Anyway, I figured it was time to get the whole thing written down in one place, so I wrote my friend an essay. And now I'm posting it here for you. And then I'm going to bed because I know the wife is already mad at me in her sleep for still being up. It's emotive and passionate of course because I'm incapable of being otherwise, and I don't pretend that it's unbiased - I'm a bleeding-heart lefty and I wear that on my sleeve - but I don't THINK it contains any lies or obfuscations. So caveats over, here we go...

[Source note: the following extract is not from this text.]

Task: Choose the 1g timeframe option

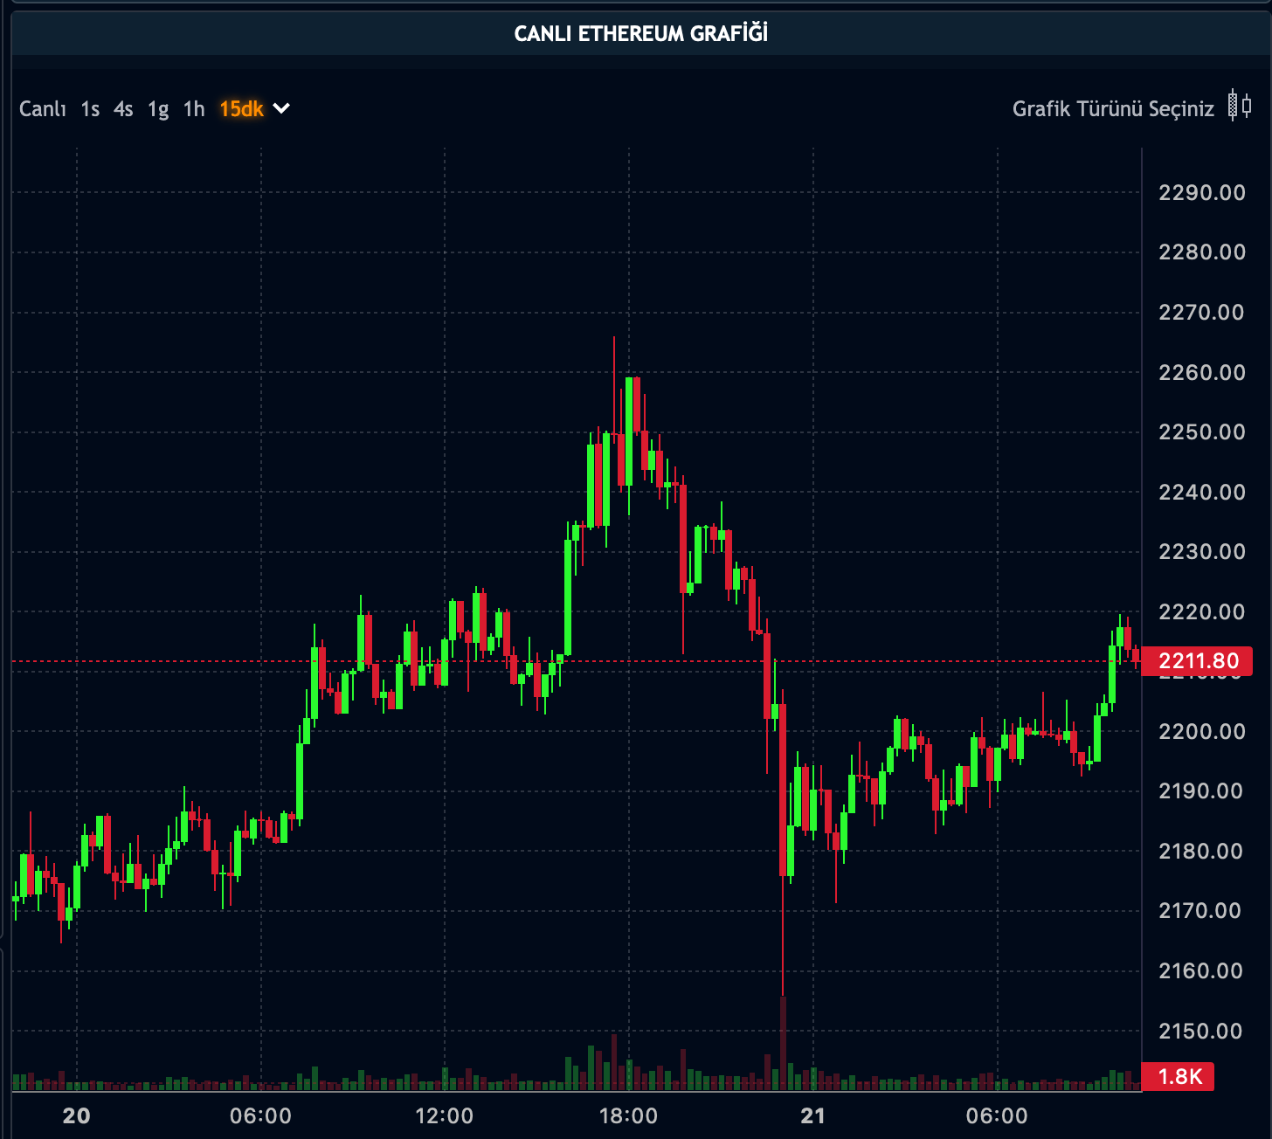Action: (x=158, y=109)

I'm a Yes voter for essentially idealistic reasons and I make no apology for that. Westminster has rejected voting reform that would have moved us toward (slightly) better representation there, and their dismissive, negative attitude toward coalition government in both principle and practice highlights just how out-of-touch they are with a voting public who are increasingly less and less split between red and blue and nothing else. 'First past the post' representative democracy simply does. not. work. when there are more than two parties, and Westminster have staunchly refused to accept this, making a mockery of their own electorate in the process. The Scottish Parliament, by contrast, already has a great voting system that actually represents, proportionally (almost), the voting choices of the people.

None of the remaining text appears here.